We’ve all experienced it – or know someone who has: You pull up to a charger. It’s online. It says it’s available. But it won’t charge your EV. Maybe your payment won’t go through, or perhaps the charging session stops after a few seconds.

Charger reliability – or, rather, lack thereof – may be holding back our clean-energy transition. After all, if folks can’t depend on getting the charge they need when they need it, will enough people adopt EVs?

Tackling this too-pervasive issue requires accurately measuring charger reliability. To date, “uptime” – whether the charger is online and available – has been the metric du jour. (Many grant programs, like NEVI, require chargers to achieve at least 97% uptime.) 

But, as many EV drivers have experienced, just because a charger is “available” doesn’t mean it works. 

Simply put, “uptime” as a reliability metric captures only part of the story. Measuring charger reliability accurately also requires a way to measure session reliability: Was the driver successfully able to charge the EV?
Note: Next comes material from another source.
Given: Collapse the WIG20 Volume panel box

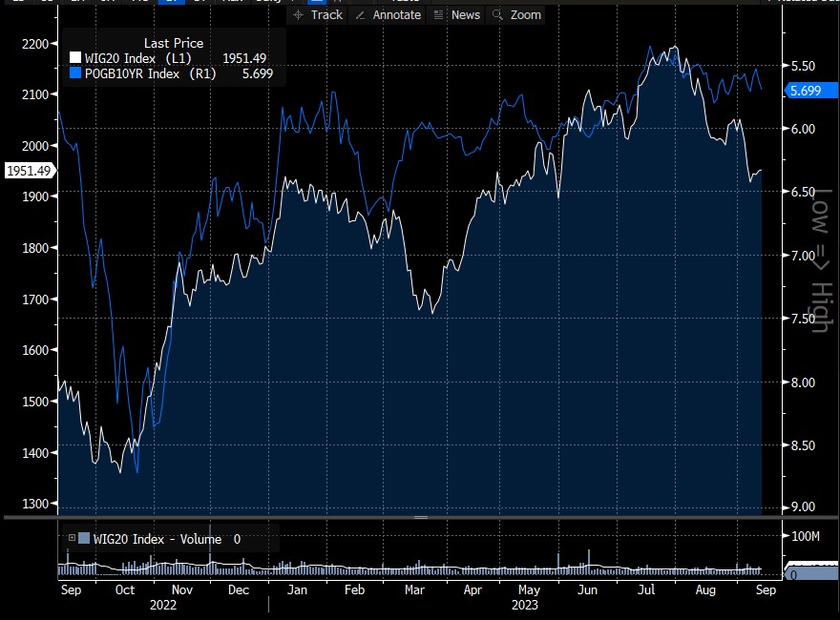Looking at the screenshot, I should (x=71, y=539).
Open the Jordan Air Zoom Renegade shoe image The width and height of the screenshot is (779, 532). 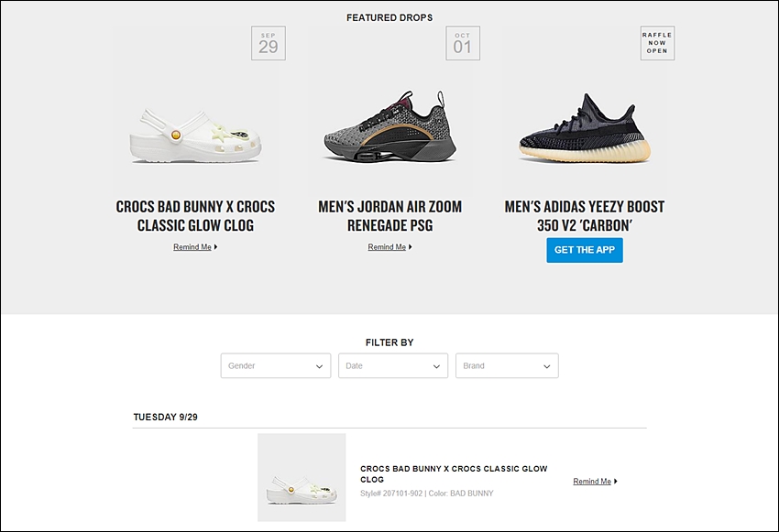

This is why we were so excited to see recently proposed reliability regulations from the California Energy Commission (CEC), which would – for the first time in the United States – define and measure “successful charge attempt rate” (SCAR) to gauge session reliability:

Ninety percent of the time that a customer attempts to initiate a charging session at a regulated charger the charging session must last at least five minutes, which will be considered a successful charge for this regulation. The minimum SCAR is defined on a per-port and not-site basis; each charger at a charging site must achieve a SCAR of at least 90 percent to comply.

We believe that establishing session reliability standards, as CEC proposes doing, will go a long way toward addressing reliability issues, improving the driver experience, and spurring greater EV adoption.
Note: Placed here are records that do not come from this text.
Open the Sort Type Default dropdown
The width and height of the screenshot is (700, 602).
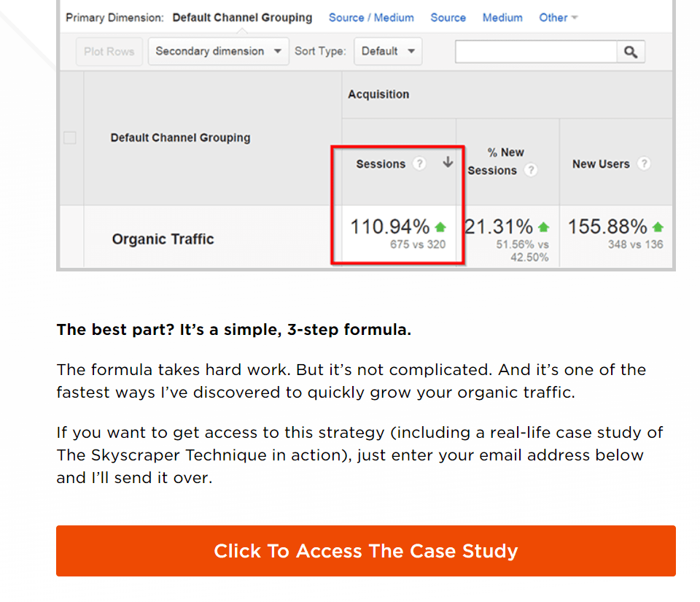click(x=387, y=51)
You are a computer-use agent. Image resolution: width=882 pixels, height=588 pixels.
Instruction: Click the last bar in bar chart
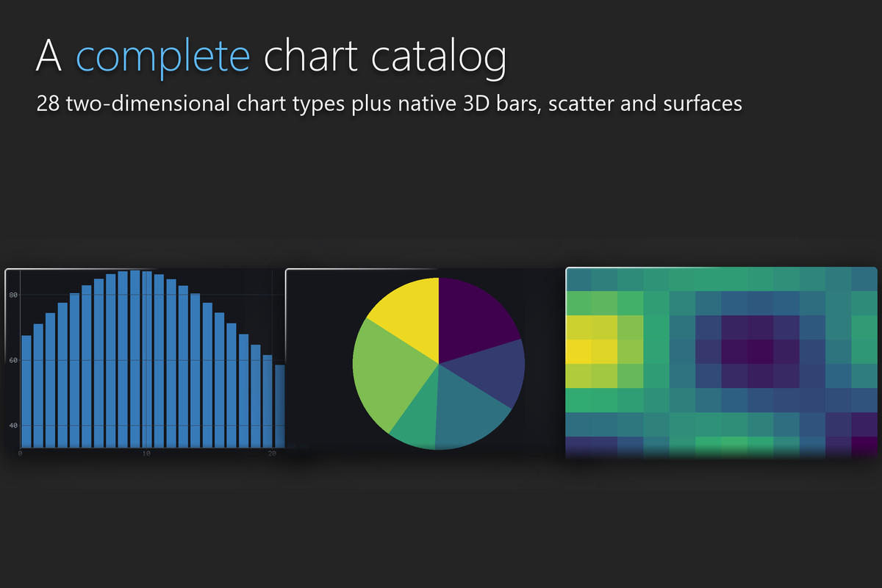[280, 406]
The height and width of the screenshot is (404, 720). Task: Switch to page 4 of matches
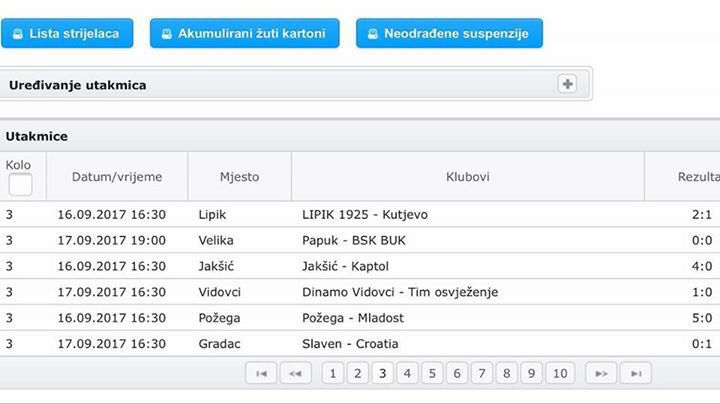406,373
There may be some tweaks here and there worth considering to make the proposed regulations more workable and enforceable, but we applaud the CEC for leading the charge toward a more reliable and dependable charging experience for all.

We at Electric Era see the CEC’s regulations as a collective call to action for the entire industry, and we’re excited to do our part in providing a charging experience worthy of our customers and the driving public.